#### WHAT THE TASK ASKS
In the entries that follow, find the line containing "You are a computer-use agent." and the line containing "The width and height of the screenshot is (800, 600).", then retype exactly the lines from the first through the second, pictures excluded.

#### SUPPLIED INFORMATION
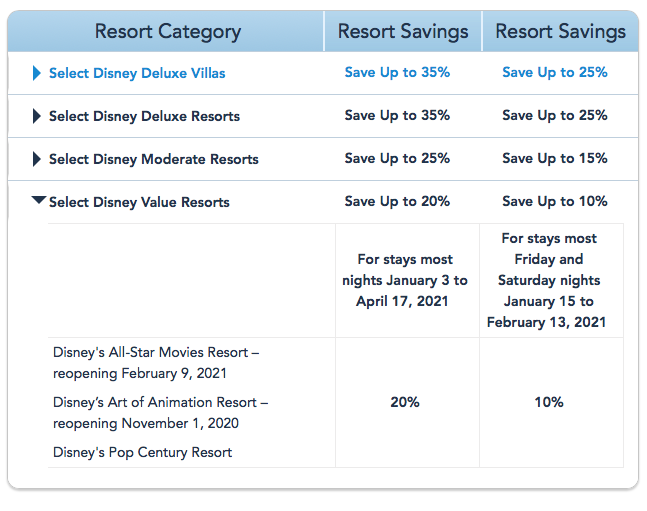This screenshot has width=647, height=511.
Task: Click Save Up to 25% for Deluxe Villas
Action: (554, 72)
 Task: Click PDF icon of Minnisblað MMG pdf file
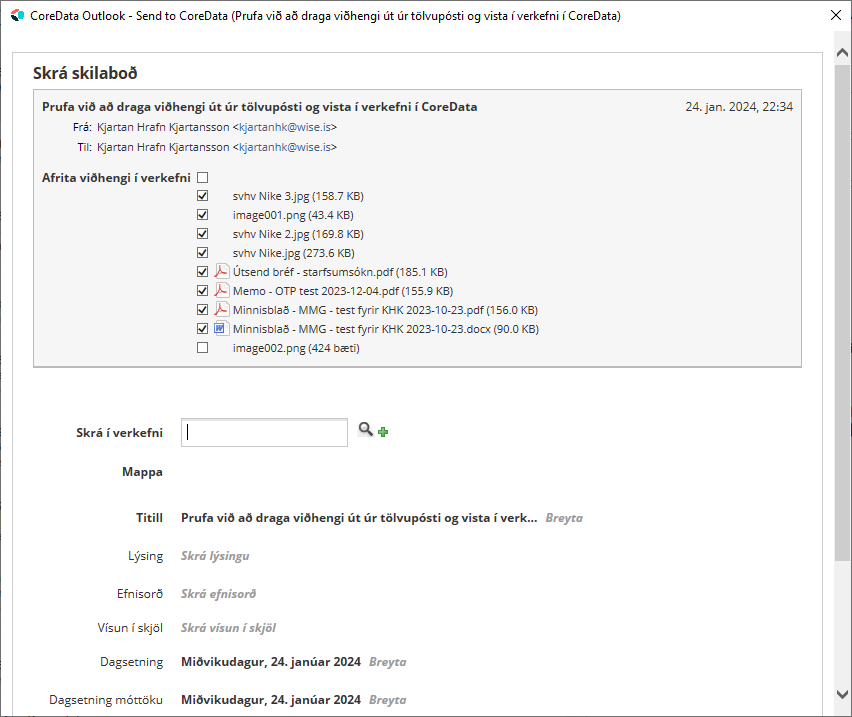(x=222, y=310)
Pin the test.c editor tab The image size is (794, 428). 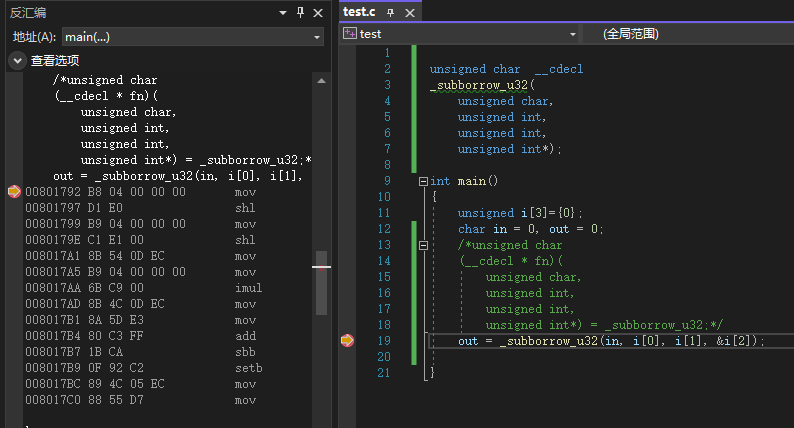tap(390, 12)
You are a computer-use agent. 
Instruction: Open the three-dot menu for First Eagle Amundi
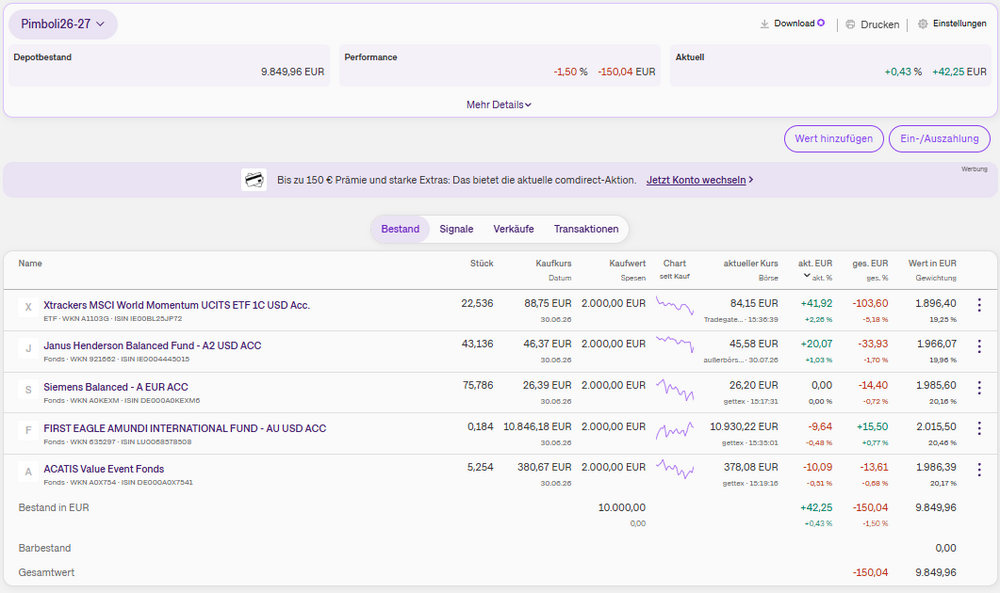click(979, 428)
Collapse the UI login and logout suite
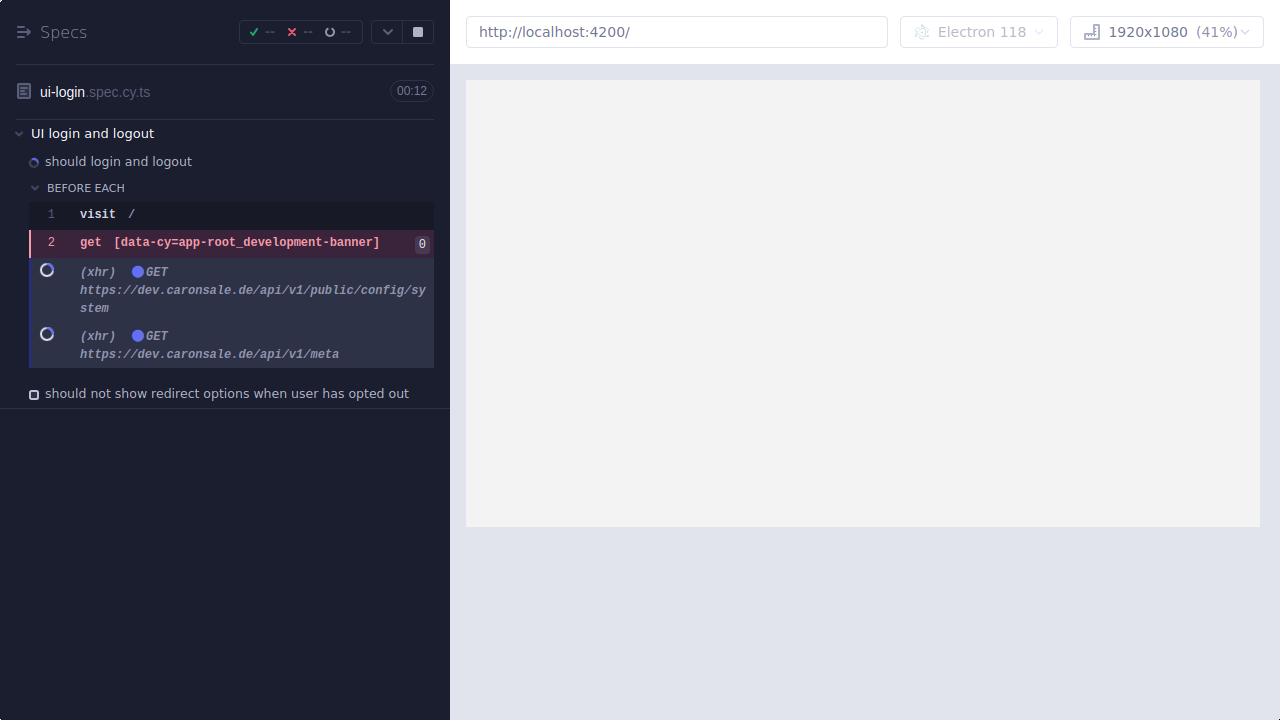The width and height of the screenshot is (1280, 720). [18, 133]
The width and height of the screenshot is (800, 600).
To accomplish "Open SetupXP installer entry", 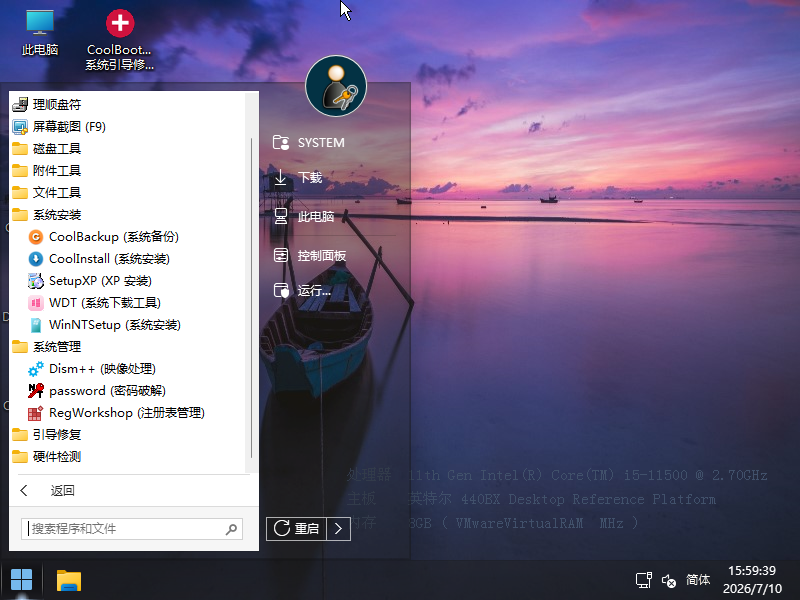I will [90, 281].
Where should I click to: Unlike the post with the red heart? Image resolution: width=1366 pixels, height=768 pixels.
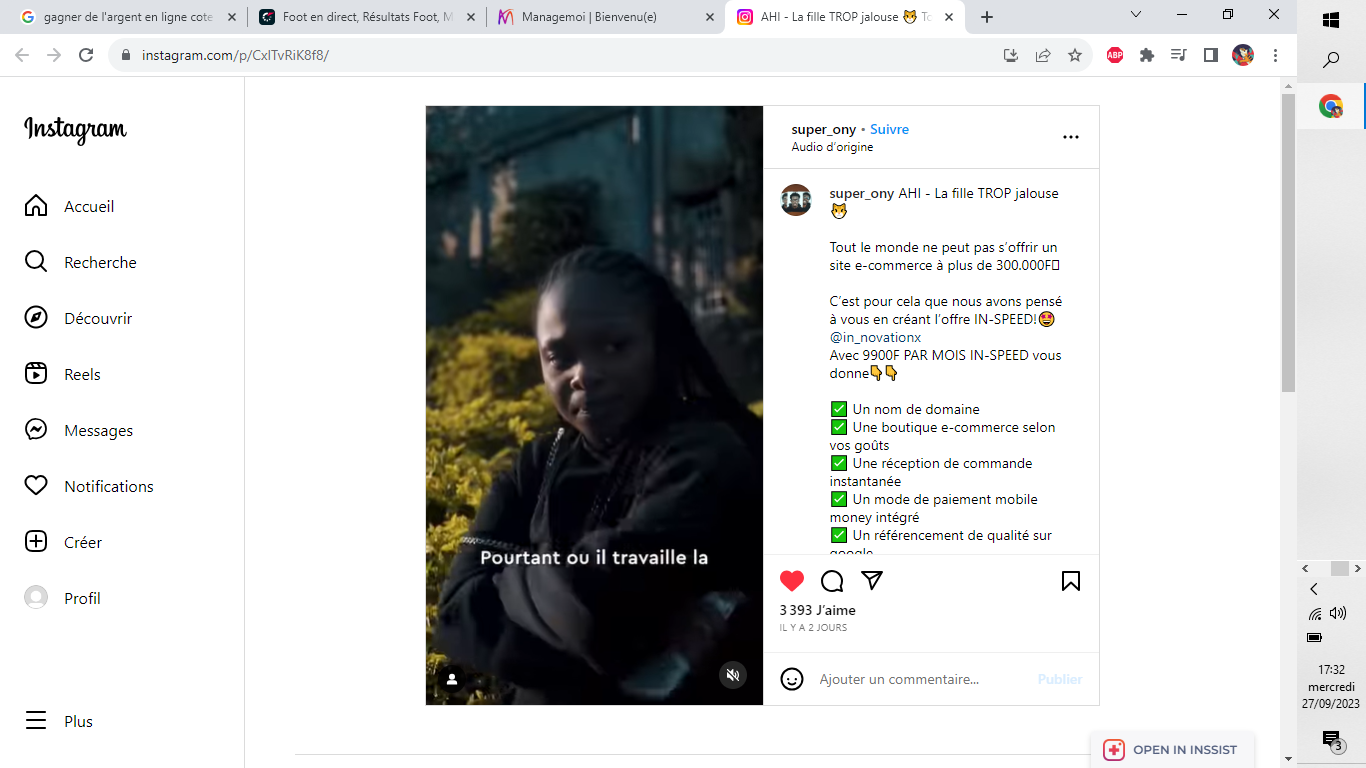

#### RESULT FOR THIS EXERCISE
You are a computer-use agent. 
Instruction: Open the three-dot menu for First Eagle Amundi
click(979, 428)
Collapse the UI login and logout suite
The width and height of the screenshot is (1280, 720). [18, 133]
The width and height of the screenshot is (800, 600).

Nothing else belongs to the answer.